── TEXTAUSZUG

Leseprobe
Befreiung durch Fußball
Der herausragendste Tag im Leben des elfjährigen Pastorensohns, der in dem kleinen hessischen Dörfchen Wehrda aufwächst, beginnt wie jeder andere Sonntag: Scheinbar ewig andauernde fünfzehn Minuten läuten die Glocken der Kirche, die direkt neben dem Pfarrhaus steht, prügeln den Jungen an dem freien Tag unsanft aus dem Bett, dringen gleichzeitig massiv in seine Privatsphäre ein. Er versucht noch vergeblich, die schönen Träume aus der vergangenen Nacht festzuhalten und fort zu spinnen, doch musste sich letztendlich der forcierten Eindringlichkeit der akustischen Prügel geschlagen geben.
Der Rezipient bemitleidet den Protagonisten aus Friedrich Christian Delius’ Erzählung „Der Sonntag, an dem ich Weltmeister wurde“, das 1996 erstmalig erschienen ist. Sie handelt von dem Sonntag, an dem die besiegte Nation Deutschland zum ersten Mal nach dem Krieg neues Selbstbewusstsein erlangt: dem 4. Juli 1954, an dem das Finale der Weltmeisterschaft stattfindet. Erst bei genauerer Untersuchung fällt auf, dass das Werk autobiografisch ist und somit das autoritäre Klima Delius’ Kindheit in der rationalen, regelstrotzenden Zeit der Fünfziger beschreibt.

────
── ANGEZEIGTE DATEN

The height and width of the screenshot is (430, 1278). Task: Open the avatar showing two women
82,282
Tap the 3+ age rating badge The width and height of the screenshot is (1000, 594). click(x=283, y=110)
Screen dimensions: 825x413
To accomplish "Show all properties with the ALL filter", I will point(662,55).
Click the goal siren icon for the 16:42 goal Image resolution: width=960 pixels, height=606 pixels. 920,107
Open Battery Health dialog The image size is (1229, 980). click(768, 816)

────
── ANGEZEIGTE DATEN

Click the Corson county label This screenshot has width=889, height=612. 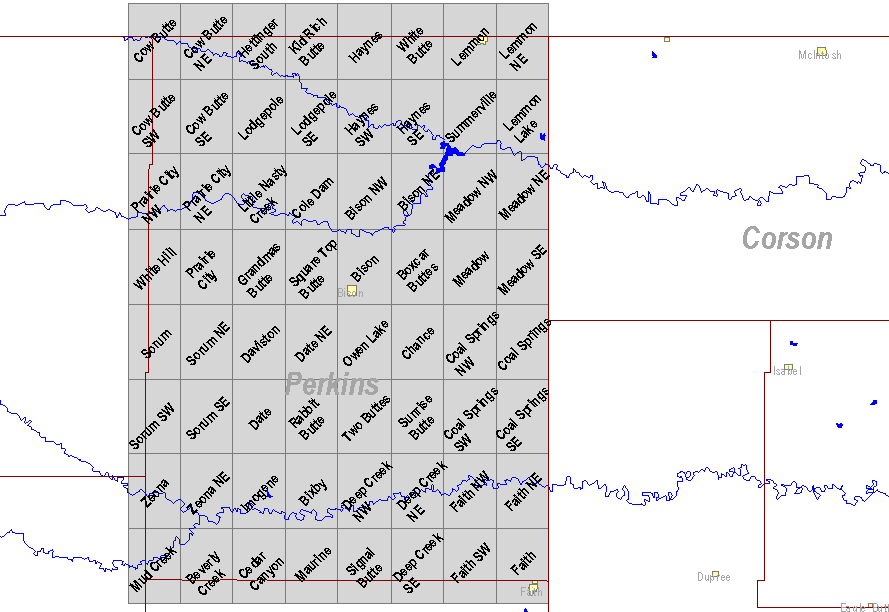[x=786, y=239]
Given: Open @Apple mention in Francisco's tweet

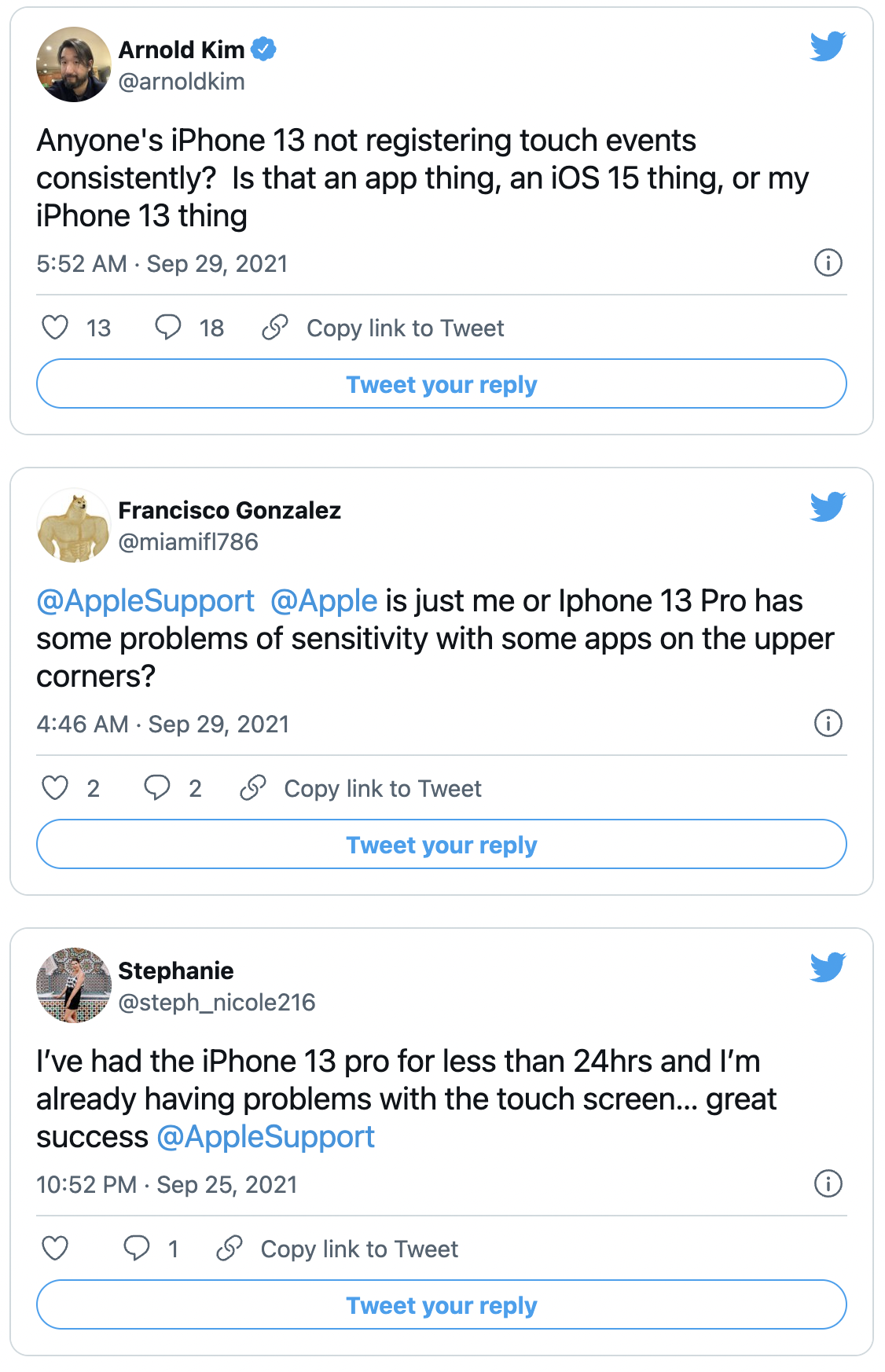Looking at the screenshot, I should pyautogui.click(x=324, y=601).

────

> AUFGABE A: An welchem Datum findet laut dem Textauszug über Delius’ Erzählung das Finale der Weltmeisterschaft statt?
> AUFGABE B: Schreib aus dem Textauszug über Delius’ Erzählung alles von „Der Rezipient bemitleidet“ bis hinunter zu „der Fünfziger beschreibt.“ wortgetreu ab.
> AUFGABE C: Führe den Textauszug über Delius’ Erzählung „Der Sonntag, an dem ich Weltmeister wurde“ nach seinem letzten Satz weiter.
Die Daten werden hierfür nicht gebraucht.

> ANTWORT A: Am 4. Juli 1954.

> ANTWORT B:
Der Rezipient bemitleidet den Protagonisten aus Friedrich Christian Delius’ Erzählung „Der Sonntag, an dem ich Weltmeister wurde“, das 1996 erstmalig erschienen ist. Sie handelt von dem Sonntag, an dem die besiegte Nation Deutschland zum ersten Mal nach dem Krieg neues Selbstbewusstsein erlangt: dem 4. Juli 1954, an dem das Finale der Weltmeisterschaft stattfindet. Erst bei genauerer Untersuchung fällt auf, dass das Werk autobiografisch ist und somit das autoritäre Klima Delius’ Kindheit in der rationalen, regelstrotzenden Zeit der Fünfziger beschreibt.

> ANTWORT C:
Der Tag des Pfarrersohnes wird minutiös verfolgt. Das allmorgendliche Frühstück, das am höchsten christlichen Feiertag der Woche ohne die Schule etwas stressfreier ist, besteht wie alles andere aus religiösen Dogmen und Vorgaben. Das heilige Brot, die Ermahnungen der Mutter, sparsam mit den Lebensmitteln umzugehen und nicht zu schnell zu essen, und das wenige Reden aus Angst, von ihm ginge eine Gefahr aus und das Essen brauche eine innere Andacht, lassen den Jungen träumen „von Mahlzeiten mit lauter Lebensmitteln, die nicht von Gottes Gnade vergiftet“ sind.
Im Hause der Eltern ist alles von Gott gegeben: An den Allmächtigen zu denken und ihm zu danken, muss in allen Handlungen erkennbar sein. Hier wird der Terror der sanften Erziehung deutlich, wobei Delius es aber schafft, eine kunstvolle Spannung zwischen dieser omnipräsenten Macht und Geborgenheit aufzubauen. Denn durch religiöse Bilder und Begriffe drückt der Autor geschickt die Zweifel des Jungen an sich selbst und seinem Glauben aus. Dieser leidet bereits sein Leben lang an Schuppenflechte und Nasenbluten, zudem stottert er stark. Diese Symptome können seiner Meinung nach nur eine Bestrafung Gottes sein, allerdings fragt er sich, wofür. Er nimmt die unterdrückende Religion als Angelhaken wahr, der sich ins Fleisch bohrt und ihn nicht loslässt, aber ihn gleichzeitig droht zu ersticken. Aus diesem Grund nutzt er seinen Sprachfehler von Zeit zu Zeit absichtlich aus, um nicht richtig zu funktionieren und so eine stille Verweigerung auszuüben.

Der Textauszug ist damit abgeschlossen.